When Pete Duel committed suicide at the end of 1971, Davis replaced him as Hannibal Heyes on Alias Smith and Jones. However, after Davis completed just 17 episodes, it was clear the show would not achieve the same level of popularity it had with Pete Duel. The series ended in 1973 when competition from the popular Flip Wilson Show siphoned the show's ratings.

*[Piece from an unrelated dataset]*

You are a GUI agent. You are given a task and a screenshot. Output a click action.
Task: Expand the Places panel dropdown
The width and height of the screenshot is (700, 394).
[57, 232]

Davis continued to act in guest-starring roles on TV series throughout the 1970s as well as the occasional film appearance in movies such as Killer Bees (1974), Flash and the Firecat (1975), Nashville Girl (1976), Ruby (1977), and Aspen (1977), and he has been a voiceover actor for thousands of TV and radio commercials. In 2000, he appeared in the film Beyond the Pale. Davis regularly attends fan conventions for both Alias Smith and Jones and Dark Shadows, and in 2011, he reprised his role of Charles Delaware Tate in both The Blind Painter and The Crimson Pearl, new audio plays of Dark Shadows. In 2019, Davis appeared as himself in the documentary movie Master of Dark Shadows, a direct-to-DVD release.

==Business career==
Davis developed land and built homes in Southern California until 2010, and continues to design and renovate properties in the greater Los Angeles area as of 2022. He owns an interest in movie developer Lonetree Entertainment in Los Angeles. He also renovated the Seelbach Hotel in Louisville, Kentucky, and built a condominium building there, known as 1400 Willow. His family owned the Davis Tire Company in Louisville.

==Personal life==
In 1968, Davis married actress Jaclyn Smith. After a brief separation, they divorced in January 1975. During his second marriage to Ohioan Suzanne Irwin (Emerson), Roger became a father to a daughter Margaret in 1981. The family resided at Spring Station, Louisville, Kentucky's oldest home, built in 1791. After a divorce in 1983, Davis was married to realtor Alice LeGette from 1985 to 1988. In 1991, Davis married Los Angeles attorney Donna Jenis; they divorced in 1996.